目前, 国内石斑鱼育种主要以杂交育种为主, 已经培育出“虎龙杂交斑”、“云龙石斑鱼”和“金虎杂交斑”3个新品种(张海发等, 2018; 田永胜等, 2017, 2022), 杂交种在养殖产业占比达70%以上; 但是杂交种的广泛养殖有可能发生原种遗传资源基因渐渗的情况, 杂交种三倍化诱导培育可以克服这一缺点, 既可以保持杂交后代优良的生长性状, 同时可以避免杂交后代继续繁育产生后代。“金虎杂交斑”是棕点石斑鱼♀×蓝身大斑石斑鱼♂的杂交子代, 具有生长速度快、耐低温、耐低氧等优点(田永胜等, 2019), 其性腺发育与母本棕点石斑相比相对滞后(邱弈树等, 2023)。利用“金虎杂交斑”开展三倍体诱导将为石斑鱼杂交种遗传改良开辟新的途径。本团队采用静水压诱导方法培育出金虎杂交斑三倍体群体, 为石斑鱼三倍体生物学研究提供了丰富材料。本研究通过DNA含量测定鉴定出三倍体金虎杂交斑, 对三倍体金虎杂交斑红细胞的大小、形态以及染色体核型进行了比较, 以了解不同倍性金虎杂交斑红细胞的特征及染色体核型的变化。为生产上快速准确的确定多倍体金虎杂交斑倍性及合理利用杂交种三倍体种质资源提供遗传参数。
1 材料与方法 1.1 材料蓝身大斑石斑鱼亲鱼来自莱州明波水产有限公司, 为工厂化条件下培育的成熟雄性亲鱼, 在5~8月性成熟季节采集雄鱼精子, 利用精子冷冻保存液ELs-3冷冻保存精子(Tian et al, 2015), 建立冷冻精子库。棕点石斑鱼亲鱼来自海南省乐东黎族自治县养殖场, 在3~10月份每月初产卵期人工采集成熟卵子。
在繁殖季节将蓝身大斑石斑鱼冷冻精子运输到海南, 与采集的棕点石斑鱼卵进行人工授精, 授精后将受精卵平均分成4份, 1份作为对照组, 3份经过静水压力处理, 处理起始时间为受精后5 min, 压强为60 MPa, 持续时间为5 min, 作为诱导组。将受精卵运输到莱州明波水产有限公司工厂化循环水养殖车间人工孵化, 进行苗种培育和养殖, 养殖条件为: 水体体积40 m3, 水温21~26 ℃, 盐度28~30, 溶解氧6~9 mg/L, 投喂人工配合饲料(三通生物工程有限公司), 育苗期每天投喂2次, 后期根据鱼苗生长规格调整饲料和投喂量。随机抽取3月龄二倍体和三倍体诱导组金虎杂交斑各100尾, 二倍体平均体重为(34.43±12.71) g, 平均体长为(10.00±1.32) cm, 三倍体诱导组平均体重为(53.90±9.58) g, 平均体长为(12.13±0.68) cm, 抽取尾静脉血用于DNA含量测定。
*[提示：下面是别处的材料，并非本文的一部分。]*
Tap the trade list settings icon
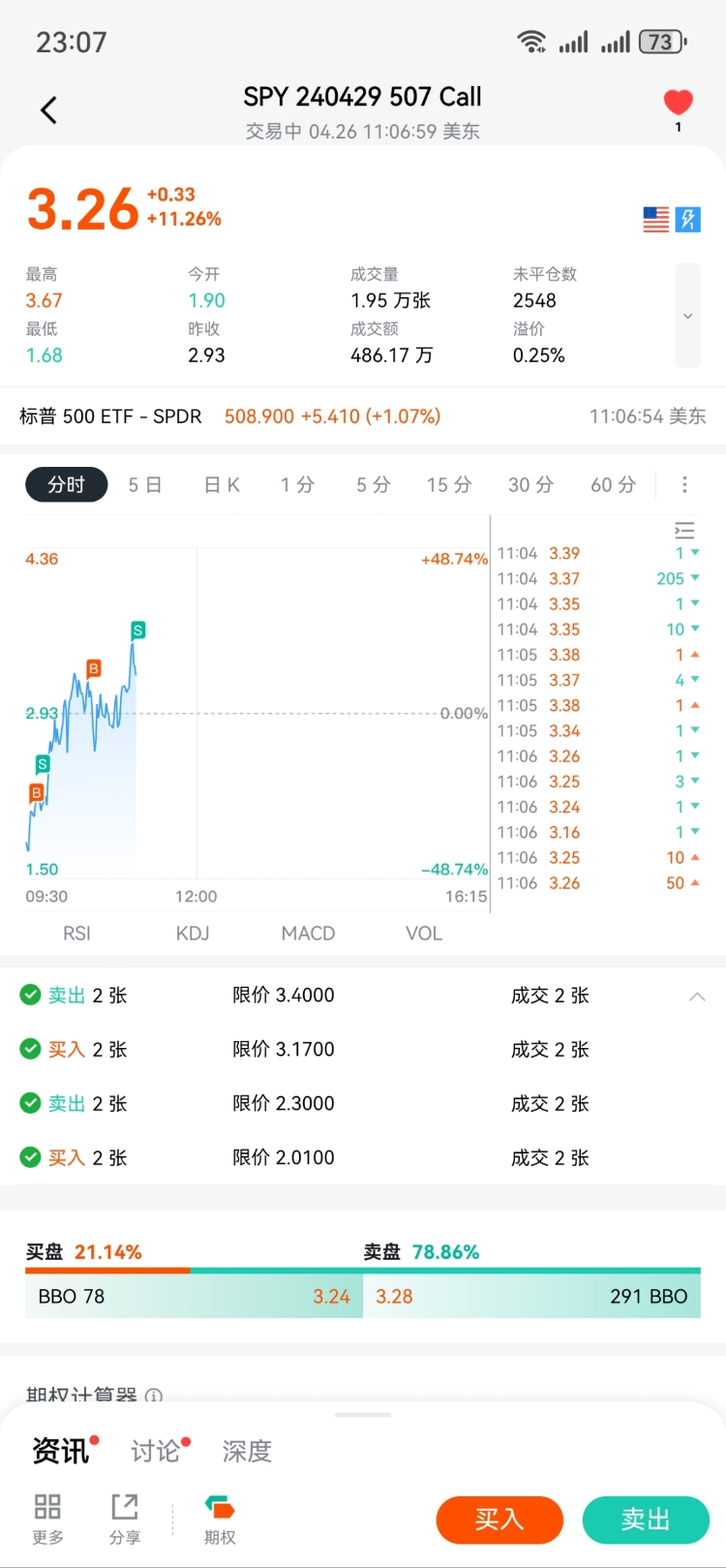Viewport: 726px width, 1568px height. click(x=684, y=531)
1.2 方法 1.2.1 血液采集采用尾静脉抽血的方式, 首先抽取的0.5 mL血液, 不加抗凝剂, 置于加了电镜固定液的1.5 mL离心管中, 4 ℃保存。在载玻片上滴一滴未抗凝的血直接用于血涂片制备。用EDTA-2K配制抗凝剂, 按抗凝剂和血液1︰1的比例抽血0.4 mL置于离心管中, 4 ℃保存, 用于测定DNA相对含量。
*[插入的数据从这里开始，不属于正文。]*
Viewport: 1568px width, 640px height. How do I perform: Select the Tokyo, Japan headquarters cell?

1.2.2 DNA含量测定将每尾鱼的抗凝血, 使用移液枪从底部吸取35 μL血液, 加入到1 mL 0.01 mol/L的PBS缓冲溶液中, 混匀, 洗涤细胞, 离心3 min (3 000 r/min), 弃上清, 加入0.5 mL PBS溶液, 混匀。吸管取单细胞悬液, 滴入1.5 mL –20 ℃预冷的无水乙醇中, 4 ℃固定3 h以上。将固定后的细胞悬液离心3 min (6 000 r/min), 弃上清液, PBS洗涤2次, 加入50 μg/mL的RNA酶10 μL, 30 min后再加入1 g/L的PI染液20~50 μL, 置于4 ℃冰箱中染色30 min, 300目筛绢网过滤后, 使用流式细胞仪(Beckman CytoFlex, China)测定DNA含量, 所测得的流式峰值图像, 使用ModFit软件分析数据。
1.2.3 血涂片制备取一滴血置于干净的显微镜载玻片上, 用盖玻片轻轻涂抹血, 涂片后用甲醇固定, 空气中干燥, 用10%吉姆萨染色剂将涂片染色15 min后。用双蒸水适当清洗涂片上过量的吉姆萨染色剂。使载玻片再次干燥, 然后用二苯乙烯增塑剂和二甲苯(DPX)和盖玻片封片。在Olympus CX43正置显微镜油镜下观察拍照, 将每个片子红细胞划分为五个不同的区域, 每个区域测量10个红细胞。测量红细胞长轴A、短轴B以及细胞核长轴a、短轴b, 根据公式: 表面积S=πAB/4、体积V=A2B/1.91, 计算红细胞和细胞核的表面积与体积(张庆飞等, 2021)。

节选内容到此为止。